How do you see the role of data science evolving in the next few years?
I think I have two big takeaways in terms of how I see data science evolving in the next few years. The first is already happening, and I think lots of others have said this, but as data science as a career starts to mature, I think we will see the role of data scientist (an arguably vague job title) break out further into several more defined roles 1) data engineer, 2) data analyst, 3) machine learning engineer, 4) data scientist (statistical modeling). This is because as data and AI systems grow more complex, specialization will be helpful, and the data science job market is starting to realize that each of these jobs has its own skillset (though there is some overlap). The funny thing is because Pinata is a startup, I actually do a mix of all four roles, which I think is super cool, but I’m more of an exception.

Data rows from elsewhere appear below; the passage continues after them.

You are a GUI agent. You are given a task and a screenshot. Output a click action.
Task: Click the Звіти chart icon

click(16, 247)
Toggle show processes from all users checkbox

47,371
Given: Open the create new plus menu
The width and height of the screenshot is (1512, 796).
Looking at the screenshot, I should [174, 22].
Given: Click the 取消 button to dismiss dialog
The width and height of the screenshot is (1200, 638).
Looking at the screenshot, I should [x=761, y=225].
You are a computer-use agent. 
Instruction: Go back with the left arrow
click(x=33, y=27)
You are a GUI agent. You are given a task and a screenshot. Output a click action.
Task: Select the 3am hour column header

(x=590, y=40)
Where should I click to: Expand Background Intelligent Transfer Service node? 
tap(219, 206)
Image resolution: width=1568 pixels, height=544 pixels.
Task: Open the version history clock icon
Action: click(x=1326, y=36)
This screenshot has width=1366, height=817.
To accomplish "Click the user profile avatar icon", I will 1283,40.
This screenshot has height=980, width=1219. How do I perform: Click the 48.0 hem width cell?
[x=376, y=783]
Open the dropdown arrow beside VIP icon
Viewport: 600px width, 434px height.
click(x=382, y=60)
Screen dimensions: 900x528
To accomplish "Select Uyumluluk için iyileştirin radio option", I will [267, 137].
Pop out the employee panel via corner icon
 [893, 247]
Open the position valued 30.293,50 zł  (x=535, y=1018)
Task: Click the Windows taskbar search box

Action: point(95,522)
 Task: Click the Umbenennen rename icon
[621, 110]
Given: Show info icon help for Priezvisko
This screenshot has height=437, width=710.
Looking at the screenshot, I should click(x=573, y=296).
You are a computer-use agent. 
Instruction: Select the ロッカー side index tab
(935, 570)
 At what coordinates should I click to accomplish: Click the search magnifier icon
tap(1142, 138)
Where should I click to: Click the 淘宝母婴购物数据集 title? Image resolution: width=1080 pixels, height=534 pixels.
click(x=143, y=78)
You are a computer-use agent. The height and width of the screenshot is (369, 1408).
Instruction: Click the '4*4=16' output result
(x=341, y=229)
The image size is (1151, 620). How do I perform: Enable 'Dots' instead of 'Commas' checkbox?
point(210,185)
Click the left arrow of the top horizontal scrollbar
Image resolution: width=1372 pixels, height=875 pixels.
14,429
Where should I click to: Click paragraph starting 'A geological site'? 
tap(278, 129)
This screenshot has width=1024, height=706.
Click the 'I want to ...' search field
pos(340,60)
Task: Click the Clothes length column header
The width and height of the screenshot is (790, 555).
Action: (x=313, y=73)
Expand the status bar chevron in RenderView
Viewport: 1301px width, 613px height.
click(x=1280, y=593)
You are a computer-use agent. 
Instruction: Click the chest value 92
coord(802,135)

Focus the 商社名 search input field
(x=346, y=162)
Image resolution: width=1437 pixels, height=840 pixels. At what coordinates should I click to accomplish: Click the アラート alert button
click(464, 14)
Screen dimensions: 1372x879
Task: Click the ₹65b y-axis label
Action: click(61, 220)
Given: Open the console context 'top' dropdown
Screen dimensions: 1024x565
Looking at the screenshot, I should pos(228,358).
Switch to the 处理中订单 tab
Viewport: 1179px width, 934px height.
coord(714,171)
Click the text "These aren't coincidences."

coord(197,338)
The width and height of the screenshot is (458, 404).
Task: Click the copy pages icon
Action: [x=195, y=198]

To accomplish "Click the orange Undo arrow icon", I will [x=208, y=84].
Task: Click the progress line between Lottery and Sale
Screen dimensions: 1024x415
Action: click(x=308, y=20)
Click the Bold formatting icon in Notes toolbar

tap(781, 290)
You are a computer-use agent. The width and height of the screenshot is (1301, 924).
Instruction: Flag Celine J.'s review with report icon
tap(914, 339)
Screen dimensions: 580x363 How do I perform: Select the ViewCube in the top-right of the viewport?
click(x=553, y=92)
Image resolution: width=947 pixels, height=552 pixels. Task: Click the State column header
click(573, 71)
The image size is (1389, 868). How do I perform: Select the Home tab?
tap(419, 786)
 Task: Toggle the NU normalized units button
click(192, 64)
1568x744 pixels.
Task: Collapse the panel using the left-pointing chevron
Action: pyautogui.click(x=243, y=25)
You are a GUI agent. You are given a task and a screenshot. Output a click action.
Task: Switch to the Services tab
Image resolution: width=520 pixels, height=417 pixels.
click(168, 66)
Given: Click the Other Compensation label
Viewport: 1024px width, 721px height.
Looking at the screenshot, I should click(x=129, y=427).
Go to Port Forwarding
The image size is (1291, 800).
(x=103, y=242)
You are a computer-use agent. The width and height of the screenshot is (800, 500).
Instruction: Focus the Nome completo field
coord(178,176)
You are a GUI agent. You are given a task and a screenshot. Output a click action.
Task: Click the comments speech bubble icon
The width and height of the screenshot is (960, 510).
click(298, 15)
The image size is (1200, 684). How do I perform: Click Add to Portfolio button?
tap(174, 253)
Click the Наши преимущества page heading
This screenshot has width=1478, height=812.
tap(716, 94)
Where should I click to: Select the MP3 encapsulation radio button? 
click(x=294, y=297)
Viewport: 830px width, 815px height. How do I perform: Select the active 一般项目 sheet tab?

The other takeaway is that while the ‘AI bubble’ we are currently in will eventually burst, I do think companies will start thinking about ways in which more powerful models like LLMs can be used to automate very repetitive tasks where accuracy is not super important. This will probably only start occurring, though, once these models become cheaper, simpler, and more lightweight to run. However, I think it is easy to imagine a person using an AI tool, for example, to read/search through thousands of natural language documents, looking for specific facts/information, and then having that same person validate the output for errors, a task that is pretty common in the legal and accounting industries.